Task:
In the records below, copy out word for word the stretch from the line containing "1000x700 pixels." through the line containing "[1009, 790]", including both of those lines.

Input material:
(begin)
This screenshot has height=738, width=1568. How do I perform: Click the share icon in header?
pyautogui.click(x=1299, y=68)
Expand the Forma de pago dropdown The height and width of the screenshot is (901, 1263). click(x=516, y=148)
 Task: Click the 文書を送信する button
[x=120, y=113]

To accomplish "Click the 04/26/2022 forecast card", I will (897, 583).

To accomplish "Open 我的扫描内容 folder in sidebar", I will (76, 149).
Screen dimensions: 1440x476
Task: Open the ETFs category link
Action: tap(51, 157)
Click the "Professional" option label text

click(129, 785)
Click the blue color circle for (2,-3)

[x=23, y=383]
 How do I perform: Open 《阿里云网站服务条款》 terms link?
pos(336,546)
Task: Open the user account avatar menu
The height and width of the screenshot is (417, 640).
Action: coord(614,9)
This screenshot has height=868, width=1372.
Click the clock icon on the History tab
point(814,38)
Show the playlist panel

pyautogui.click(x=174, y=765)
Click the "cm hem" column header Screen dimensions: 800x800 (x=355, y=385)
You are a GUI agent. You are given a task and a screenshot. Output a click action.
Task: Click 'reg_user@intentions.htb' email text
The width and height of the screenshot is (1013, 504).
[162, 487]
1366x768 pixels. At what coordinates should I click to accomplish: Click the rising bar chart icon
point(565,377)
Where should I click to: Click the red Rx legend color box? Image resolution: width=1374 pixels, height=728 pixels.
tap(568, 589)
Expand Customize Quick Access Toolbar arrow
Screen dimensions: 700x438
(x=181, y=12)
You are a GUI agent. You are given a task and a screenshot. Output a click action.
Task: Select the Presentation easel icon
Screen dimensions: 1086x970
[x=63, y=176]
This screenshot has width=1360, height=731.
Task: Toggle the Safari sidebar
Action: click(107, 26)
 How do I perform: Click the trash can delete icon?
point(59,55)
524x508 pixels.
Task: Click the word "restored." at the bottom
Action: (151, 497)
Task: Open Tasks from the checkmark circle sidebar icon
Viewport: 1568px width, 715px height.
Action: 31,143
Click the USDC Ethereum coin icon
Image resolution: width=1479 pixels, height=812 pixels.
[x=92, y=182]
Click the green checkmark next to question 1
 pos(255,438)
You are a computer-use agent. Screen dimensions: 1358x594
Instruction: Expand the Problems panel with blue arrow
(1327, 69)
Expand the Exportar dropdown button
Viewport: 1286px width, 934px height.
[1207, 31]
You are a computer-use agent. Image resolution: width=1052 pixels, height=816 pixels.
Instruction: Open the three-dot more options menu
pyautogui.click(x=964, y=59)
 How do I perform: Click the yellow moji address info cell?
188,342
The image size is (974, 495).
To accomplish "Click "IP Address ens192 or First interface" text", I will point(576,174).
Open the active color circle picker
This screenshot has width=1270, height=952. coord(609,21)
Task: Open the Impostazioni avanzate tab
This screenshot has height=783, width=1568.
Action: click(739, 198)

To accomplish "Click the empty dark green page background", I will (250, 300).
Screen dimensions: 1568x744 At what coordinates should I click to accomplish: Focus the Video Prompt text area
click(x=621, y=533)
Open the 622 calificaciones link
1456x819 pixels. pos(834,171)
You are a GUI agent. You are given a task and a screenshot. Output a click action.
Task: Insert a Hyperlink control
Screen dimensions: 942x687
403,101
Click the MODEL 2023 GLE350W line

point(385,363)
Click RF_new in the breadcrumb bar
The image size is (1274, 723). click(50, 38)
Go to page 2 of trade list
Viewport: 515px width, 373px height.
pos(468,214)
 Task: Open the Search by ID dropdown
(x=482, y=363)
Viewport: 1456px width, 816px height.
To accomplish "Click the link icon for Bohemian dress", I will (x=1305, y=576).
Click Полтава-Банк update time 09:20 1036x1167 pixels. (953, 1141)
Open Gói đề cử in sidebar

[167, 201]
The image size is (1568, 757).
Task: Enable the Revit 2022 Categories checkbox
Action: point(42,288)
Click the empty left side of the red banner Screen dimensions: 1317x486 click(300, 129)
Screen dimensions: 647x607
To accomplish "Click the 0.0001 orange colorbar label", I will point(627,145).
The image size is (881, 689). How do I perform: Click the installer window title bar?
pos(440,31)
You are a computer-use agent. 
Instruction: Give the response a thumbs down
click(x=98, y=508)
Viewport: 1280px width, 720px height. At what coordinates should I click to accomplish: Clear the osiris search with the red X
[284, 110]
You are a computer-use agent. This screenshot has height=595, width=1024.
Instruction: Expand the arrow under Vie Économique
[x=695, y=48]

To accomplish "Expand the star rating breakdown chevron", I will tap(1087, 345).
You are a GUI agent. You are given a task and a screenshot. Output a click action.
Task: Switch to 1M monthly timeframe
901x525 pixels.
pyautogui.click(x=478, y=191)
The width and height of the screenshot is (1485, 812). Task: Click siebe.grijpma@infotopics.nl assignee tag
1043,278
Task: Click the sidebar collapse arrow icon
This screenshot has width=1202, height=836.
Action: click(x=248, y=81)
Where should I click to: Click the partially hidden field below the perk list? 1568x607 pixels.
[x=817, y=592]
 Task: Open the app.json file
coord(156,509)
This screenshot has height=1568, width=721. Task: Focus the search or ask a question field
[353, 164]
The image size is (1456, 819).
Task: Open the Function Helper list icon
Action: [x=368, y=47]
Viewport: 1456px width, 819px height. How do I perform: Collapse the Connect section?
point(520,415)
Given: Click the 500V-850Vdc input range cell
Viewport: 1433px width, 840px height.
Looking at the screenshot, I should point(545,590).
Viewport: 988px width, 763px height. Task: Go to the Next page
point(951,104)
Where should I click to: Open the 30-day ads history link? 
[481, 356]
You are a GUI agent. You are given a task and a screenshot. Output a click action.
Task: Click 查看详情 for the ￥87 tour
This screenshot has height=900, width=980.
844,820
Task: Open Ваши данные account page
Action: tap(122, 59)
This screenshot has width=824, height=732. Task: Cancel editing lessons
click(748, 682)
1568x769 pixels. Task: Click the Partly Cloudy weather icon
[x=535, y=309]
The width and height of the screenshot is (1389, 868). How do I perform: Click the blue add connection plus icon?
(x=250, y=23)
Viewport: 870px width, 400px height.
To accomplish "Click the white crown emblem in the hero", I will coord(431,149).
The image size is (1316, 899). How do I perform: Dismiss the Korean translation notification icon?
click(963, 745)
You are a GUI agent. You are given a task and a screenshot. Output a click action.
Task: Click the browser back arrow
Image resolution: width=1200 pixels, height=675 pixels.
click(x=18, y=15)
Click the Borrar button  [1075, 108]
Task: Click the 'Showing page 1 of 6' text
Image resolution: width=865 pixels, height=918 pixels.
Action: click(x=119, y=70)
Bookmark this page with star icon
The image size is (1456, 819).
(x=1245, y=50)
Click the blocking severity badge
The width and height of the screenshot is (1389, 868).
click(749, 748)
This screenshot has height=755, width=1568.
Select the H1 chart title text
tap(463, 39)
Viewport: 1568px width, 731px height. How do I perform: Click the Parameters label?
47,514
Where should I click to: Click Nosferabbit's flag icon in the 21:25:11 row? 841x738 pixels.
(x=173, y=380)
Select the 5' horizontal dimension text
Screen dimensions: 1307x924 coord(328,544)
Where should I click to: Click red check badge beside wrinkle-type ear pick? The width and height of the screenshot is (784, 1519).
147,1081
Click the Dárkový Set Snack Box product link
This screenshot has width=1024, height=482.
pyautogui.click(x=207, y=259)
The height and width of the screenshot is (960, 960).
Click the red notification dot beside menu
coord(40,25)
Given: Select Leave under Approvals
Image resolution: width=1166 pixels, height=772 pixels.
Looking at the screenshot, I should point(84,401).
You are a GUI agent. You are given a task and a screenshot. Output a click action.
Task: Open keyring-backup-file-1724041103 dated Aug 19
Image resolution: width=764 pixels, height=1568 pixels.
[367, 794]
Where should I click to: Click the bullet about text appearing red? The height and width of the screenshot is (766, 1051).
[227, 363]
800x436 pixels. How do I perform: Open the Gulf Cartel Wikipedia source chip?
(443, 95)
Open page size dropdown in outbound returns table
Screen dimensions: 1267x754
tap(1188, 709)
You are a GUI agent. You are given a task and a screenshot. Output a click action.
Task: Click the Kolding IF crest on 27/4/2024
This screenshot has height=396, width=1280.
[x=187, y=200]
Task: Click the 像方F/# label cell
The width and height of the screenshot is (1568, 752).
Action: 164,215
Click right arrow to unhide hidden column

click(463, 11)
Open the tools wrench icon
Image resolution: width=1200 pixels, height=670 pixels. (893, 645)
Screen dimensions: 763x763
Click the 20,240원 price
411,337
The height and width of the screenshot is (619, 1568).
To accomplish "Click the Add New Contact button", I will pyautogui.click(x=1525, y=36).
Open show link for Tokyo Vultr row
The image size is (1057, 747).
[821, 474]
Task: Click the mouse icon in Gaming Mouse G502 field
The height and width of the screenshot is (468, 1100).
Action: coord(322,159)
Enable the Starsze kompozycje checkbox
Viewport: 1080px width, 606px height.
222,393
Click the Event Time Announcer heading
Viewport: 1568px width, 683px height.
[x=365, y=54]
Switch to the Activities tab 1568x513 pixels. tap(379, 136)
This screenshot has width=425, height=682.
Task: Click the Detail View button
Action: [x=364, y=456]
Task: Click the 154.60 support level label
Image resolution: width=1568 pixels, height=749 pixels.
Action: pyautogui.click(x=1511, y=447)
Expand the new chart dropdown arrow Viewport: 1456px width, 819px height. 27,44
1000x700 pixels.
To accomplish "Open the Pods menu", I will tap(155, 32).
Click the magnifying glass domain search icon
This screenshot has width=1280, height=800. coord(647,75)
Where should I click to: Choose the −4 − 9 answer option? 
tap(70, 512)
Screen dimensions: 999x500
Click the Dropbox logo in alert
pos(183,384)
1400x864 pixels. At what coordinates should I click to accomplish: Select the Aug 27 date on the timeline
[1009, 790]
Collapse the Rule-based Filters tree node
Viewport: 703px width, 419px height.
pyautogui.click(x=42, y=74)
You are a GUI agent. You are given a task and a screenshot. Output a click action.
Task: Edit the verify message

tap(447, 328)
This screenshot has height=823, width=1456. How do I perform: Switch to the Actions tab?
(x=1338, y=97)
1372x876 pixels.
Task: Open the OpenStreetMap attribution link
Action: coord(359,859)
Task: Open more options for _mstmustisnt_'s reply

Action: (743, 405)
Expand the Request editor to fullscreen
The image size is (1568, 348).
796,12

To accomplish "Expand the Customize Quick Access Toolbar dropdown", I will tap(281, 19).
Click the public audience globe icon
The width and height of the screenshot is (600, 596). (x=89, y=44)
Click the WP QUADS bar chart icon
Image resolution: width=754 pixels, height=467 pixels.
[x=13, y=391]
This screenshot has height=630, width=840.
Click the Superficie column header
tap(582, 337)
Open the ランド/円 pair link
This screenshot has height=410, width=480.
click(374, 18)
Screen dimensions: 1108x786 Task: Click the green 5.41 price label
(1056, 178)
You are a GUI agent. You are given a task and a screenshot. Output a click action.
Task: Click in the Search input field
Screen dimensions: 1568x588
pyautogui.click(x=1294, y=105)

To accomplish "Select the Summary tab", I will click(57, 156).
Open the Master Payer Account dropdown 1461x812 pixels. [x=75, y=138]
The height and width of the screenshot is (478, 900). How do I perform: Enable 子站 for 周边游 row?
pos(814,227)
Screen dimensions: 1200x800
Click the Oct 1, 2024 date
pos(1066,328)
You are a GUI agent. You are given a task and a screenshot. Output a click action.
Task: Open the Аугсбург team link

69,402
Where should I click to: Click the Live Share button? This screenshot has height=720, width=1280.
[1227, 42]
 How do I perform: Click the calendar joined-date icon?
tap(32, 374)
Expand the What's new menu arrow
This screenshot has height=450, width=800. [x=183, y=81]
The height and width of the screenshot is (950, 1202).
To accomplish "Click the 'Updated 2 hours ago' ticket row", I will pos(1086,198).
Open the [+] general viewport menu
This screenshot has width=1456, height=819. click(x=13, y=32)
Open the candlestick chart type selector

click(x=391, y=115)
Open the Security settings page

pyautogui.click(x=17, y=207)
(end)
Response for this exercise:
1000x700 pixels.
To accomplish "Open the Pods menu", I will tap(155, 32).
Click the magnifying glass domain search icon
This screenshot has width=1280, height=800. coord(647,75)
Where should I click to: Choose the −4 − 9 answer option? 
tap(70, 512)
Screen dimensions: 999x500
Click the Dropbox logo in alert
pos(183,384)
1400x864 pixels. At what coordinates should I click to accomplish: Select the Aug 27 date on the timeline
[1009, 790]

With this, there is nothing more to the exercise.